-- DATASET EXCERPTS start --
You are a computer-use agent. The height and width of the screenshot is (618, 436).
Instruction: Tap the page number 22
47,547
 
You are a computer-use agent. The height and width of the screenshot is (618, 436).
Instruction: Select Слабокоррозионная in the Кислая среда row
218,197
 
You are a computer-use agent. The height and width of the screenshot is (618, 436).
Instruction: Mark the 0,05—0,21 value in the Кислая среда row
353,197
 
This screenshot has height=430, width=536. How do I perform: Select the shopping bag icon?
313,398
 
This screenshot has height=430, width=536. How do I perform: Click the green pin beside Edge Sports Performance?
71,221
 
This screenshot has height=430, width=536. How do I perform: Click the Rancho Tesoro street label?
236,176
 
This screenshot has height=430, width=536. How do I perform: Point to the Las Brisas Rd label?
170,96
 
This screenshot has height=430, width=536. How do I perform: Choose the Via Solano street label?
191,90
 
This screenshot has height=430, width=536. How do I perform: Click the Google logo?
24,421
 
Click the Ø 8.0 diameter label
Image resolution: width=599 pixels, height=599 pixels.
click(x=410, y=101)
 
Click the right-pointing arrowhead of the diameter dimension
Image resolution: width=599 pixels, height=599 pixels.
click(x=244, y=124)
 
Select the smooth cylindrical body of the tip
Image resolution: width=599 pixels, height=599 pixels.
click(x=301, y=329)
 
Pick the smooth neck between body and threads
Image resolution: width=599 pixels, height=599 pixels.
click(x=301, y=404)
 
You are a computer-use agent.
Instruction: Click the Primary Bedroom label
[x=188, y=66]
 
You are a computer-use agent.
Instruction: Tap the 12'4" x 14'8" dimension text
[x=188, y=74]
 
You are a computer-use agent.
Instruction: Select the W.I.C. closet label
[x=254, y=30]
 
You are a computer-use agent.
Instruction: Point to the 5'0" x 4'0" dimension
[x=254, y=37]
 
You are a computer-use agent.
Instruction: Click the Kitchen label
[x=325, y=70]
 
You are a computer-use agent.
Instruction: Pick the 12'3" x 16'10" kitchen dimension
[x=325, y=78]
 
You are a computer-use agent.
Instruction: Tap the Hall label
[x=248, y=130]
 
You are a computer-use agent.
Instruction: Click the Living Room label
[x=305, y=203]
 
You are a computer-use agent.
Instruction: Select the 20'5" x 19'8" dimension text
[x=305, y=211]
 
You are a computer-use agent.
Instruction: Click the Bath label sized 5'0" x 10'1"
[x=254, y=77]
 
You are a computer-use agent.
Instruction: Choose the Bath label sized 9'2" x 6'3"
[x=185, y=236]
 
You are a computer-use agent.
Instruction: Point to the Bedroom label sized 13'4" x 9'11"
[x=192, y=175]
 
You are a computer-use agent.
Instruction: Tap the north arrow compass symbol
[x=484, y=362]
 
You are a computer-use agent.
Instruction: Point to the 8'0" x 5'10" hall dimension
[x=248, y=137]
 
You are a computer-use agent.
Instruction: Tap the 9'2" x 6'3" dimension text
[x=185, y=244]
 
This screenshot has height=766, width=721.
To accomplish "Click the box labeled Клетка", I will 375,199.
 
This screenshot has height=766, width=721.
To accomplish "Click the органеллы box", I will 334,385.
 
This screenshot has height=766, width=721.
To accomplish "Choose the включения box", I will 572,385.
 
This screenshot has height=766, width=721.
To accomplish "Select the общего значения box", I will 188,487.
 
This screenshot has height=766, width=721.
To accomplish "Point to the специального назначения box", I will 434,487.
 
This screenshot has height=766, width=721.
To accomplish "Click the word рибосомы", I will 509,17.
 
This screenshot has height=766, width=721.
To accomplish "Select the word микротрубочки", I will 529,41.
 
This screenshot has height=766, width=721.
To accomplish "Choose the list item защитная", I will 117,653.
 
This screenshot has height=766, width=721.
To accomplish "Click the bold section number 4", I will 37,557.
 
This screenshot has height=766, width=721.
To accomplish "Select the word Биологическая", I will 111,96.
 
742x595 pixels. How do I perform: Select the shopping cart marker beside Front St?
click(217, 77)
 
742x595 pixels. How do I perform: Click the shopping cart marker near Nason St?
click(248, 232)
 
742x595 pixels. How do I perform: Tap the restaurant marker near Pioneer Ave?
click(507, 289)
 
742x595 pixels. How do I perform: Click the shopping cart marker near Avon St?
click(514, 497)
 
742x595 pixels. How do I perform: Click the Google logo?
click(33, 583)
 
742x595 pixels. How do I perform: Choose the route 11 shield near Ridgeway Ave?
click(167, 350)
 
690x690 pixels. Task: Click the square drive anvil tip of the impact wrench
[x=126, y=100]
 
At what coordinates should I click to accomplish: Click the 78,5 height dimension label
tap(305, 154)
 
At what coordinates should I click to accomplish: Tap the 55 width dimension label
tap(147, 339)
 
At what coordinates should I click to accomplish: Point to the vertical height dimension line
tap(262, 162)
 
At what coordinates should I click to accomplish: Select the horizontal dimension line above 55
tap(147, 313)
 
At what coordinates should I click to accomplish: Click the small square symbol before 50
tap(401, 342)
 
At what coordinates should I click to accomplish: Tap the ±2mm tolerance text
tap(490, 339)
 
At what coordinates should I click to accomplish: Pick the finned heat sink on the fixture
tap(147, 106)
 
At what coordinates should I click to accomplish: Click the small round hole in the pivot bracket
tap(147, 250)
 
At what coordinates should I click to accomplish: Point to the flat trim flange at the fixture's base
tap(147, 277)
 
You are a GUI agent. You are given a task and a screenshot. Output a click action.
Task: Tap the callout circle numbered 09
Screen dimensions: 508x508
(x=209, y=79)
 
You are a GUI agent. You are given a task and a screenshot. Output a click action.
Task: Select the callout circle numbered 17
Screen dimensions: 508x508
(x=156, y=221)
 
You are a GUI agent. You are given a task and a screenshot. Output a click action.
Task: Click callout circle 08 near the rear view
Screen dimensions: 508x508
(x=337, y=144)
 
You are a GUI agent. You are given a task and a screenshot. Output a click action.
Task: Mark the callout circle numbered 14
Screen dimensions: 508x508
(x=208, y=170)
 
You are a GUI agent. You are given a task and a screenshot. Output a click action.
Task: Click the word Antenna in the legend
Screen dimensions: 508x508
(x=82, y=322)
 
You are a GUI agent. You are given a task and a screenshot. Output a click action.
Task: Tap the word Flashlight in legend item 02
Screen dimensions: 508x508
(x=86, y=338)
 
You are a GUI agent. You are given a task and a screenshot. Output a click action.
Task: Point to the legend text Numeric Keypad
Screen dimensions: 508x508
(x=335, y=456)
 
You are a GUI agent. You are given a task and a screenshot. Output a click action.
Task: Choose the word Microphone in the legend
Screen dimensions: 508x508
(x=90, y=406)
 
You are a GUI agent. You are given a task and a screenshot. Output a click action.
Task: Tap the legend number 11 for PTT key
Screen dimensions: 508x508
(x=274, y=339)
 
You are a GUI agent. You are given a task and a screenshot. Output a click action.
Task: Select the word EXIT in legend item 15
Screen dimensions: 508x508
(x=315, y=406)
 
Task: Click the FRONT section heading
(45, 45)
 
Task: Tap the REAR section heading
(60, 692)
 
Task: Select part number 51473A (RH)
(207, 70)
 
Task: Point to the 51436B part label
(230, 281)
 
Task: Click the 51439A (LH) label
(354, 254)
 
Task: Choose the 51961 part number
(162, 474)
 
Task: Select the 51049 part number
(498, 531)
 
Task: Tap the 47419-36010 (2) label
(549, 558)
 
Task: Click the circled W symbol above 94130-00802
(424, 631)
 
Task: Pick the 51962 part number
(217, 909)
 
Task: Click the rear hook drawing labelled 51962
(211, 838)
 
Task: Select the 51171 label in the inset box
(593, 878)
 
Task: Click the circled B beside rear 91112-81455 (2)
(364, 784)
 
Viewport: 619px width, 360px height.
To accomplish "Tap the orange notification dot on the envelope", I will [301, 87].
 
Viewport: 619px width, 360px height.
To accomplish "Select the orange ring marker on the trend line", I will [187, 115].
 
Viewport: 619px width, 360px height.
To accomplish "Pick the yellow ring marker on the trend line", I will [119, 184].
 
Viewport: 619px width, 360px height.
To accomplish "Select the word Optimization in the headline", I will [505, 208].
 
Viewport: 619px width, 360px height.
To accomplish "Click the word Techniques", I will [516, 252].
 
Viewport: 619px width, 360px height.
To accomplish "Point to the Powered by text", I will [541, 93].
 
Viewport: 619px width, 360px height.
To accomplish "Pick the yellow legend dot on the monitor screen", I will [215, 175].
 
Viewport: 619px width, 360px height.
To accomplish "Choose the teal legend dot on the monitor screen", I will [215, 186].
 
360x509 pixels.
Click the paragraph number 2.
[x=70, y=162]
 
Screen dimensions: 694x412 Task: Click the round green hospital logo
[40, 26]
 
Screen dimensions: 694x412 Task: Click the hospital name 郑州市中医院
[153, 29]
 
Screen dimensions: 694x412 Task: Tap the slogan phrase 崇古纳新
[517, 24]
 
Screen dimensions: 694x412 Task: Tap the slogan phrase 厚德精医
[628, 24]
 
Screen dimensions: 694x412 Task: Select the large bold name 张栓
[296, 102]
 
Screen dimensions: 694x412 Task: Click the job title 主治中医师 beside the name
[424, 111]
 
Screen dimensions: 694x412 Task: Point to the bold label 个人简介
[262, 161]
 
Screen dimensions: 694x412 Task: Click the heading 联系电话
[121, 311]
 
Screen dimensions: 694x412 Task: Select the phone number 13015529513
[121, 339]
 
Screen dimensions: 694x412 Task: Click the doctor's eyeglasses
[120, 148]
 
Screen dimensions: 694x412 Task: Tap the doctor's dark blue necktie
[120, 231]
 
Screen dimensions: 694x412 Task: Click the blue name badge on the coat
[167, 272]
-- DATASET EXCERPTS end --
DIRECTION. Render the lines from the one containing "Screen dimensions: 694x412 Task: Click the blue" through the end of the entries as a JSON list of strings, one string per line, leaving out blank lines.

EXERCISE RESPONSE.
[
  "Screen dimensions: 694x412 Task: Click the blue name badge on the coat",
  "[167, 272]"
]